--- Work to complete ---
Leaving out every line before the one with "Where should I click to: Click the globe", write out the rest of the records below exactly.

Source information: Begin

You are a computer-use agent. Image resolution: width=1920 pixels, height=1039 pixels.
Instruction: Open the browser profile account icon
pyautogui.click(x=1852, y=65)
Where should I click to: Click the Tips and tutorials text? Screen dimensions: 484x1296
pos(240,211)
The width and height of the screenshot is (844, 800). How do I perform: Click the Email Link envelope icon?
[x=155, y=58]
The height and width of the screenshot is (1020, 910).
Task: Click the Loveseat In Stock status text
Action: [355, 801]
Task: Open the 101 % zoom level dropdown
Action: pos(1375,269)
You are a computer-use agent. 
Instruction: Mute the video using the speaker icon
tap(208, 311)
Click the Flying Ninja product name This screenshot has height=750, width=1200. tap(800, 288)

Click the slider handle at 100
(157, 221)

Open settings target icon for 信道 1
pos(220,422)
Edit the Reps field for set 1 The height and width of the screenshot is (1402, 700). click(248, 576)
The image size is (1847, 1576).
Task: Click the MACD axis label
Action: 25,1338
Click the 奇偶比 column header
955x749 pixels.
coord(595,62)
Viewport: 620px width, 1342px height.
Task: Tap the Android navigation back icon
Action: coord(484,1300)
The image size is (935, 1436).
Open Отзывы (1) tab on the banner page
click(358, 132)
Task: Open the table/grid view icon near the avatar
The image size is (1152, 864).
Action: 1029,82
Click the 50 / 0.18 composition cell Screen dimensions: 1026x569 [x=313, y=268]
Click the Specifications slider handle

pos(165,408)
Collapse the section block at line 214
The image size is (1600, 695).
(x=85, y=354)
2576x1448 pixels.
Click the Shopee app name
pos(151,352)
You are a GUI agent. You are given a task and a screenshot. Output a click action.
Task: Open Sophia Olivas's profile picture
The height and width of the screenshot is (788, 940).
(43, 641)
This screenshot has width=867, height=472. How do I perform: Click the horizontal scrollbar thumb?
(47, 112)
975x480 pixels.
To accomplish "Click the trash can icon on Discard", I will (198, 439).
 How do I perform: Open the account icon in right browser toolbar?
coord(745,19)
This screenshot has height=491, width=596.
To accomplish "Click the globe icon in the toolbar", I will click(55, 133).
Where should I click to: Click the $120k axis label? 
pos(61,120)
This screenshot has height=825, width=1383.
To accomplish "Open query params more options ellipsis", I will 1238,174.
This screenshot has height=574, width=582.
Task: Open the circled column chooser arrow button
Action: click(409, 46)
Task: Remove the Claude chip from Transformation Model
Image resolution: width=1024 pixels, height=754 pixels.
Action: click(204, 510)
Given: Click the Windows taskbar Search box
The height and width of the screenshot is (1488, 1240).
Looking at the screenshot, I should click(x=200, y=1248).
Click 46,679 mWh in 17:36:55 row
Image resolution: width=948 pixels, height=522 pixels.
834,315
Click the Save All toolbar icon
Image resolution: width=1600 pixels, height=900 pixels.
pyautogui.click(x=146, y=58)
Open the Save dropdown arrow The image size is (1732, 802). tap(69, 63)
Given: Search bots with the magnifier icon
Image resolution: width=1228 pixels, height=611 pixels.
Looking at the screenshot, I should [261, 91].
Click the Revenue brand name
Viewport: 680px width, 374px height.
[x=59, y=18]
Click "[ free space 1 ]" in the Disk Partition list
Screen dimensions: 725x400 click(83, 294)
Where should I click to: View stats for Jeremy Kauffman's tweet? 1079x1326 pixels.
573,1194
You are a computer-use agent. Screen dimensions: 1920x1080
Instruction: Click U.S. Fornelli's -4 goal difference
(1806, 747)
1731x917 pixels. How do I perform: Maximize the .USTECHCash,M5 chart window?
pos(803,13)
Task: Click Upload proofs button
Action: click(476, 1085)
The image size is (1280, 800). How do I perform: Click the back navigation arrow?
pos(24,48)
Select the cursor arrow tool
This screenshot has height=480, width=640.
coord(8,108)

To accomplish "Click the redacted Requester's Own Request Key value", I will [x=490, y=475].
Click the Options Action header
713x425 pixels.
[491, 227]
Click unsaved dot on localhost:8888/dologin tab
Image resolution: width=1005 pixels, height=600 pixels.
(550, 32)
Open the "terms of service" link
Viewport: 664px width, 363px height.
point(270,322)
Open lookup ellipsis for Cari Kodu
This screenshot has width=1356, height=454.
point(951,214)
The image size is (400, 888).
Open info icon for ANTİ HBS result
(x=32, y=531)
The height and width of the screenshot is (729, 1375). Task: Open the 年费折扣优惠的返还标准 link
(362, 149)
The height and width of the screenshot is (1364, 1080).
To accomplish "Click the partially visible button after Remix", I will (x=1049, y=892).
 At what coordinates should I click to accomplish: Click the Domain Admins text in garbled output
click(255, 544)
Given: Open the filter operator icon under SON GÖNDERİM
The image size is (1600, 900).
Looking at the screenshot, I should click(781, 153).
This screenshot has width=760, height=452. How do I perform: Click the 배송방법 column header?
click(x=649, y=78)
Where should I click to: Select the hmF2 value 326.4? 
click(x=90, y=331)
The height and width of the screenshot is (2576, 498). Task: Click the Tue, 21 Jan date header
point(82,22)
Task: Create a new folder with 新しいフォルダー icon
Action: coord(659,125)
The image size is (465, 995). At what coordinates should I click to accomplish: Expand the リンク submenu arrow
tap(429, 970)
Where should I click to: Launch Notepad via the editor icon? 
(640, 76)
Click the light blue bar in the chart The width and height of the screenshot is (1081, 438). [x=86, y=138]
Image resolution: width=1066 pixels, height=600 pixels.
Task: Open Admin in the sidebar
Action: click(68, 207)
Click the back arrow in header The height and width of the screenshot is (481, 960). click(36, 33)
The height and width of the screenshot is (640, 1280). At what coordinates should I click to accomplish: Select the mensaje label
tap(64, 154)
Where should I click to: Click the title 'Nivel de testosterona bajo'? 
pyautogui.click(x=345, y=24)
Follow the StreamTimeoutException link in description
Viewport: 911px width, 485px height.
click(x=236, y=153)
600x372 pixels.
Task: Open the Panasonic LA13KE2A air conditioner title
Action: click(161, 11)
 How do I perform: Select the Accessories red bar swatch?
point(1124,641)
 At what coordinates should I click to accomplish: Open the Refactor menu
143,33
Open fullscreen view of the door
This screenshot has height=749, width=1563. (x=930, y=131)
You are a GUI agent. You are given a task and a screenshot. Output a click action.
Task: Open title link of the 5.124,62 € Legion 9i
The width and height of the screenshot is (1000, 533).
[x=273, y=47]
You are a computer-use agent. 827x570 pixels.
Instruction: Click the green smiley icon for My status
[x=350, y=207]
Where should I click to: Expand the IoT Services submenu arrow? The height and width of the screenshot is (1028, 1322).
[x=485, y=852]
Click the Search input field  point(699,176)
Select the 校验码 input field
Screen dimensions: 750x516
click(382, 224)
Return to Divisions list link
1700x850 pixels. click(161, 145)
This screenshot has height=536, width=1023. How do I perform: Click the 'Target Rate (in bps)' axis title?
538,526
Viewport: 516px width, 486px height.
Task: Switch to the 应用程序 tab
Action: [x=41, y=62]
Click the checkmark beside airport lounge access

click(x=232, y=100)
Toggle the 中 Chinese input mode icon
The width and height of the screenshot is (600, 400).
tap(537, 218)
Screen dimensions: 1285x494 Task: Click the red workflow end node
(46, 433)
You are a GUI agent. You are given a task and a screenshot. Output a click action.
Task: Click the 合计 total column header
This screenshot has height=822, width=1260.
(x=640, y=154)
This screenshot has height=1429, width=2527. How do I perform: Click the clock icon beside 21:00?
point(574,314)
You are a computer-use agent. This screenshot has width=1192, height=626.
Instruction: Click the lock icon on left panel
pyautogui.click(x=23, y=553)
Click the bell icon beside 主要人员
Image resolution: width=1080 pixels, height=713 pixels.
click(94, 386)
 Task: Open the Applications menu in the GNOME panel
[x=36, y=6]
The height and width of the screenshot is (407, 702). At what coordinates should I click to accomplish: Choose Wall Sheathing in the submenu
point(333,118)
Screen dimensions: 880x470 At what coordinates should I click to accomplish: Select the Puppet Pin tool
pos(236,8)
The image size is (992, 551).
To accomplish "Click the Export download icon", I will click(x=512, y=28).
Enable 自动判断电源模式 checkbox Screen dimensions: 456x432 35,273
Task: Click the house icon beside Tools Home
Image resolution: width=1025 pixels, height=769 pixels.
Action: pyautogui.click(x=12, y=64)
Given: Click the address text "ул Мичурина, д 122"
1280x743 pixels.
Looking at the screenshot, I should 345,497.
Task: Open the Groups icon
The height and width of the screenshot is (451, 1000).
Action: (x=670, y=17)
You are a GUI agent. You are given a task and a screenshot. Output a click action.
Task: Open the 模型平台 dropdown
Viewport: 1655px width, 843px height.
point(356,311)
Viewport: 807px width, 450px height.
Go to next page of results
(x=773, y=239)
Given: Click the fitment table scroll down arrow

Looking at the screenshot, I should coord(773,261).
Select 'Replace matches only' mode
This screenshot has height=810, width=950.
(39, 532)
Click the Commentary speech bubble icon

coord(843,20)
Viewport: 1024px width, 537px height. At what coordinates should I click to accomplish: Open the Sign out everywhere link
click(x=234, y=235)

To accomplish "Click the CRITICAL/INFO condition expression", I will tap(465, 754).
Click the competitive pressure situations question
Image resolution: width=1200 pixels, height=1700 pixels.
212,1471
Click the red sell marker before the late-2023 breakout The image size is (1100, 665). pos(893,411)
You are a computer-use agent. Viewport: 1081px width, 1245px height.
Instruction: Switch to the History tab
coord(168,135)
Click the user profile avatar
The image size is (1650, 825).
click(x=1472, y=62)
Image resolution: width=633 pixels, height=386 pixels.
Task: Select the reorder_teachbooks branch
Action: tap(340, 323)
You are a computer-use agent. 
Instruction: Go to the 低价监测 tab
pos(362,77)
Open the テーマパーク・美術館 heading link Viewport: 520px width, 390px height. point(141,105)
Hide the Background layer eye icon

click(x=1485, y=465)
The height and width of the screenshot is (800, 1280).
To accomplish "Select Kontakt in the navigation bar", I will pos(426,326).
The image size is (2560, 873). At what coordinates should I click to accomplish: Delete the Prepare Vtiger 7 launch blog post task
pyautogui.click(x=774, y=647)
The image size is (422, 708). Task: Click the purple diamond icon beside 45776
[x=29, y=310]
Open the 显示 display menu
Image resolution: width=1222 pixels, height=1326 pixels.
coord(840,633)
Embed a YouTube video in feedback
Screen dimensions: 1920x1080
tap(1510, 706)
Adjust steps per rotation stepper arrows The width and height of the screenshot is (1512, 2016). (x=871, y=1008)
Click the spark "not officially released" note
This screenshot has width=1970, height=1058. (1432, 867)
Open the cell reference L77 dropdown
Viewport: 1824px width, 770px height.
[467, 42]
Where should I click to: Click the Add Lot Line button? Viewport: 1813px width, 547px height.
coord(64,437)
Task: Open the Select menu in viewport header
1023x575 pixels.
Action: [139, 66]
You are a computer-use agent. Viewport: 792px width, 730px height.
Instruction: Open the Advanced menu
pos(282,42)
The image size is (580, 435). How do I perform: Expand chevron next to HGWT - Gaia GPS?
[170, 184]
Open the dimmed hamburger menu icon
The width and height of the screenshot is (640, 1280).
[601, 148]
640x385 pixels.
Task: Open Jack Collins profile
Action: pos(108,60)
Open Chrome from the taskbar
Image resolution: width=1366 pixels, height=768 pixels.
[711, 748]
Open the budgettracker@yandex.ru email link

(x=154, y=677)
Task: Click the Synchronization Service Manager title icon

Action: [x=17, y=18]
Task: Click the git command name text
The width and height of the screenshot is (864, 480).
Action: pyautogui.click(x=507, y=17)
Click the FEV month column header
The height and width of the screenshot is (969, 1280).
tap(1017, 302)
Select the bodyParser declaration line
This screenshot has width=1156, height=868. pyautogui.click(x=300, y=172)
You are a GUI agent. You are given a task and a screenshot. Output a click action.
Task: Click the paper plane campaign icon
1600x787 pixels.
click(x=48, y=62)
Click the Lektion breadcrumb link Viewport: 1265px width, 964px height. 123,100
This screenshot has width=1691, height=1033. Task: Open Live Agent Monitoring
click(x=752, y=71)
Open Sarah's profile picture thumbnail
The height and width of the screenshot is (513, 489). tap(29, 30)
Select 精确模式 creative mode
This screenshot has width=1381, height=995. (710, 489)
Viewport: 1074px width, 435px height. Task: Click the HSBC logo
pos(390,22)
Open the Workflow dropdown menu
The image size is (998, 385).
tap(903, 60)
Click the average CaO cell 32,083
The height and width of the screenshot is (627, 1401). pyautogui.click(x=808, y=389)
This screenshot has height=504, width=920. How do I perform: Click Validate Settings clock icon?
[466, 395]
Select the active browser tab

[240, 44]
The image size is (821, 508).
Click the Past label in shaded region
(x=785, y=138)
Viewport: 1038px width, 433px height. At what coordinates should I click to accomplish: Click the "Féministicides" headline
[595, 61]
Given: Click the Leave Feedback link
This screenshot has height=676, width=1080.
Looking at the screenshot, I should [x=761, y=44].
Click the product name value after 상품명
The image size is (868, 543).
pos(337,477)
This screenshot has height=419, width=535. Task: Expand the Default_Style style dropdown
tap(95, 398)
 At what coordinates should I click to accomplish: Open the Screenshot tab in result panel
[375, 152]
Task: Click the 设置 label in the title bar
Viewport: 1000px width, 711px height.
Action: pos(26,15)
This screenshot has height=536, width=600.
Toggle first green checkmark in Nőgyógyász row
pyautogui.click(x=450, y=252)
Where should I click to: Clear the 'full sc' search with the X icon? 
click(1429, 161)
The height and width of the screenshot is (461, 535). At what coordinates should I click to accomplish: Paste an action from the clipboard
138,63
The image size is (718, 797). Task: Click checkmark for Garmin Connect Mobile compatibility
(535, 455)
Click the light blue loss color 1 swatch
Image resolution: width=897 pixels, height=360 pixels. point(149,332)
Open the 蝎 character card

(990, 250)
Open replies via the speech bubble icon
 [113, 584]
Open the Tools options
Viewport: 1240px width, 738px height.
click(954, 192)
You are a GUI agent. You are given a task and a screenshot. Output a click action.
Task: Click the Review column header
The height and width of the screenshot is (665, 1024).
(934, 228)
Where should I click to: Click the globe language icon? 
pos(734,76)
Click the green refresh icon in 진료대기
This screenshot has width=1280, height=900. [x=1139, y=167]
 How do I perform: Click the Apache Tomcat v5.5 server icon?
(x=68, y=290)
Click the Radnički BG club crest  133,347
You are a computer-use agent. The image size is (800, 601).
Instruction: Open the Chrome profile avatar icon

Source information: End

--- Expected answer ---
Where should I click to: Click the globe language icon? 
pos(734,76)
Click the green refresh icon in 진료대기
This screenshot has width=1280, height=900. [x=1139, y=167]
 How do I perform: Click the Apache Tomcat v5.5 server icon?
(x=68, y=290)
Click the Radnički BG club crest  133,347
You are a computer-use agent. The image size is (800, 601).
Instruction: Open the Chrome profile avatar icon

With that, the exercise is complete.